Over 50 per cent of participants voted that policing was not important. According to the survey, the most important services were community projects like livability, libraries, public transit, waste collection, medical response and so forth.
Despite palpable community resistance, Winnipeg continues to invest the largest portion of its budget in police services.
Early in June, Smyth asserted that ripping large portions of funds out of the police budget in such a rapid fashion would contribute to an unsafe environment. Although it is desired, anybody that expected the city to defund the police right away was perhaps dreaming. It will take far greater resistance to crack the monolith of policing in Manitoba. But I had hoped, as many others likely did, that the city would at least consider defunding the police force gradually. Unfortunately, naivety may be the best way to describe this unfounded optimism.
As Winnipeg enters its winter months, it feels like the momentum to defund or abolish the police, that was built this spring and summer, has slowed down to a crawling pace. Fewer and fewer people are talking about it. As a pack, everybody jumped into the discourse at once and energized the city’s resistive spirit. But, just as fast as the discourse had opened, it closed again.
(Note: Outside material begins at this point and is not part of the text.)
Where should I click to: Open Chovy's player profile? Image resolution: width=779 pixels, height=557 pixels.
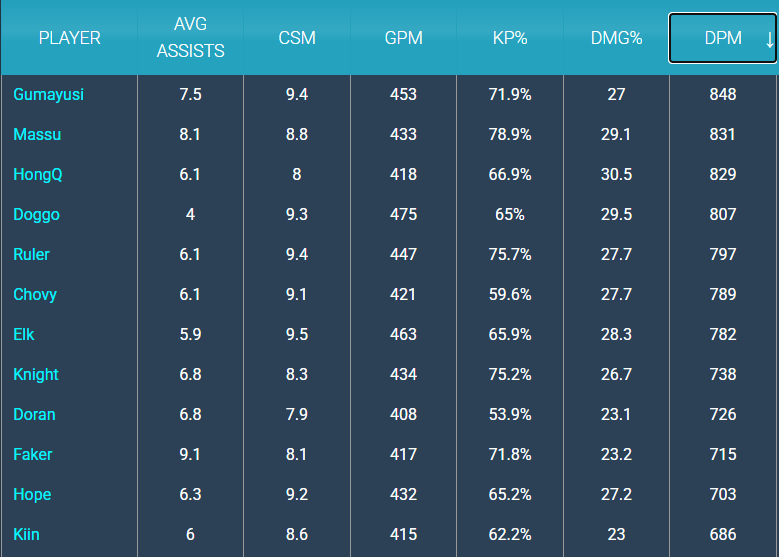coord(35,294)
Bowman may have been telling the truth when he told the world that he was “listening.” But this does not necessarily mean he cared. Fundamentally, this budget is a bureaucratic message to constituents that their desire to defund the police does not resonate with those that rest with power.
Winnipeg’s discontent may have been heard loud and clear, but Bowman lacks the resolve to do anything about it.
Winnipeggers cannot rely on their leaders for radical and equitable change. This is a project that requires unrelenting energy from outside the political hierarchy. The preliminary 2021 budget displays that if citizens quiet down, the status quo and their grey-shaded political imagination will take advantage.